The genuine cheapest ransomware defence is the free tier executed well — MFA, patches, native AV, native backups, free training, a written IR plan. It costs nothing in dollars and a weekend in labour, and it eliminates roughly 60% of the practical attack surface.

The cheapest crediblemanaged defence — with someone watching alerts when you're asleep — starts around $400–$600 per month for a small business. That's usually the right stopping point for SMBs without specific compliance needs.

Related reading: why SMBs are the #1 ransomware target, the 3-2-1 backup rule, and how much should an SMB spend on cybersecurity.

Frequently Asked Questions

Can I protect against ransomware for free?

Mostly.
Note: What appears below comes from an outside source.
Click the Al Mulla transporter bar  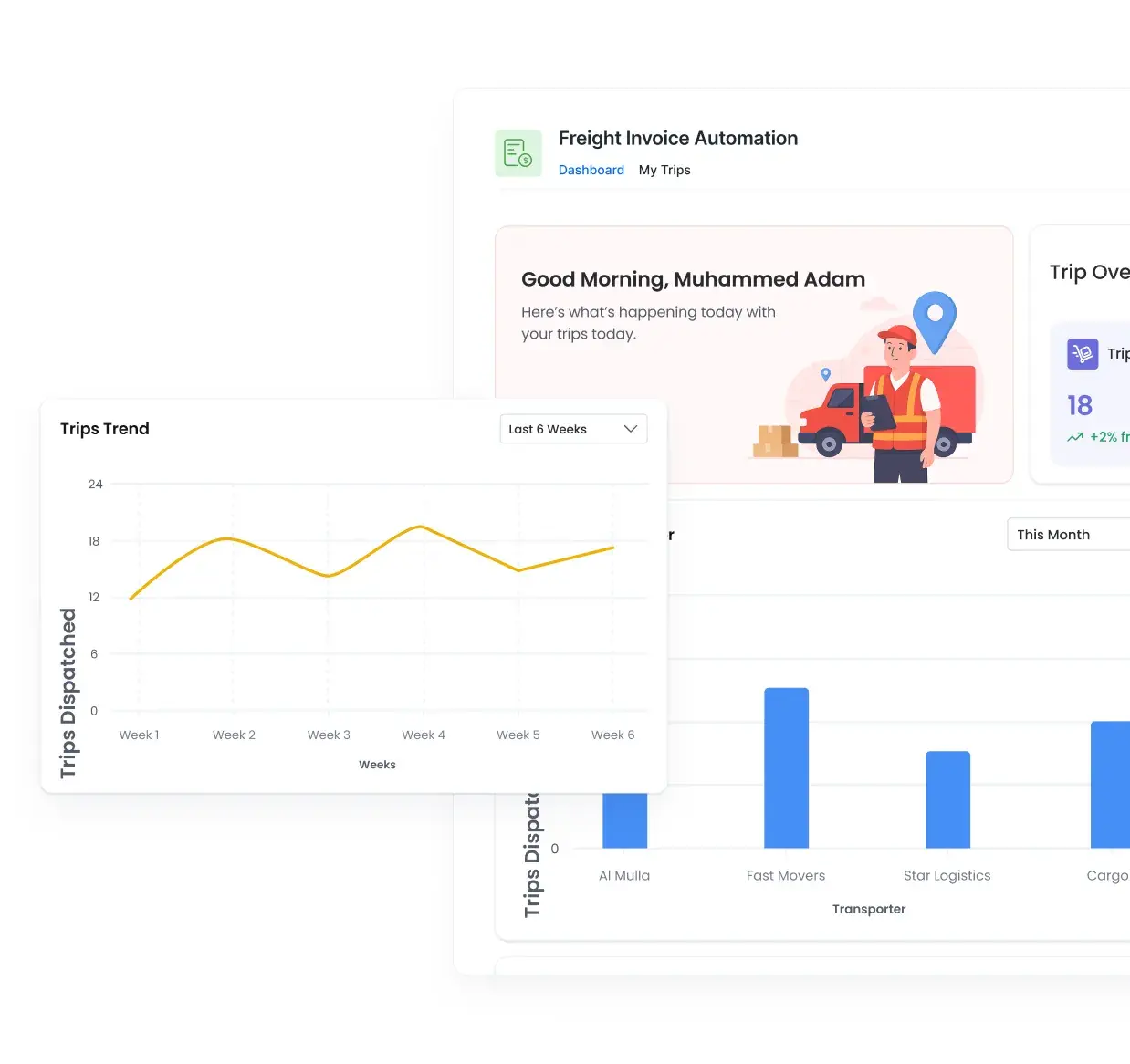tap(624, 820)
The highest-ROI ransomware controls — MFA on every account, fully patched systems, Microsoft Defender, M365 backup retention, employee phishing training, and an incident response plan — can be set up with zero hard-dollar spend. The cost is labour to configure and run them properly. For a small business under 10 staff, this gets you maybe 60% of full protection.

What's the single most cost-effective control?
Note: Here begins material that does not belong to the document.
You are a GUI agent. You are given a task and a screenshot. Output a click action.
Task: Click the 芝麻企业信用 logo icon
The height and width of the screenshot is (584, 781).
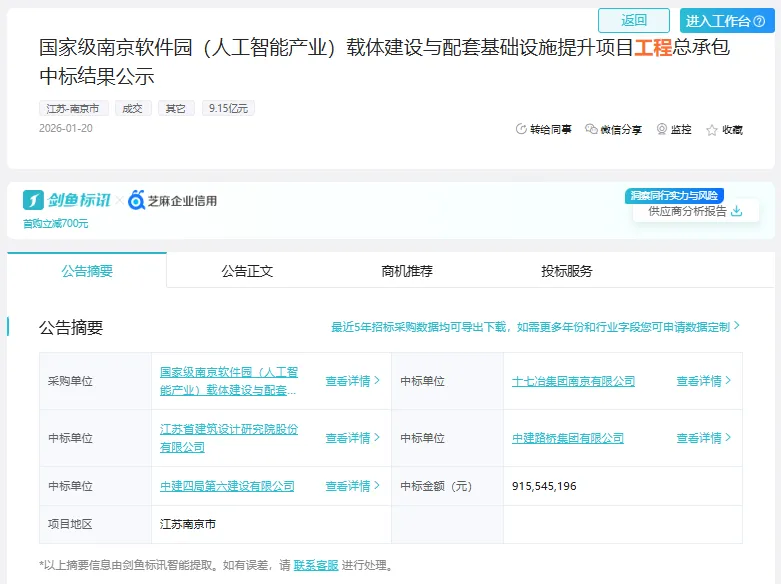(x=137, y=200)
MFA. It's free, takes a few hours to roll out, and blocks 99% of automated credential-based attacks — which is how most ransomware gets in. No other control matches that ROI.

Does cyber insurance protect against ransomware?

It reimburses some losses (recovery cost, IR fees, business interruption) — but only if you have documented controls. Insurance is a financial backstop, not a defence. Modern policies also explicitly exclude ransom payment in many cases or cap it heavily.

Should I pay the ransom if hit?

Ideally never. Payment funds the criminal ecosystem and only ~60% of payments result in working decryption. The right preparation — offsite immutable backups, tested recovery, IR retainer — makes payment unnecessary. Make that preparation cheaper than the ransom you'd otherwise pay.

What does the cheapest credible managed defence cost?

For a 5–10 person business, real managed ransomware defence (EDR + monitoring + backups + IR retainer) typically starts around $400–$600 per month. Anything dramatically cheaper than that is software-only with no human response — which is what ransomware operators count on.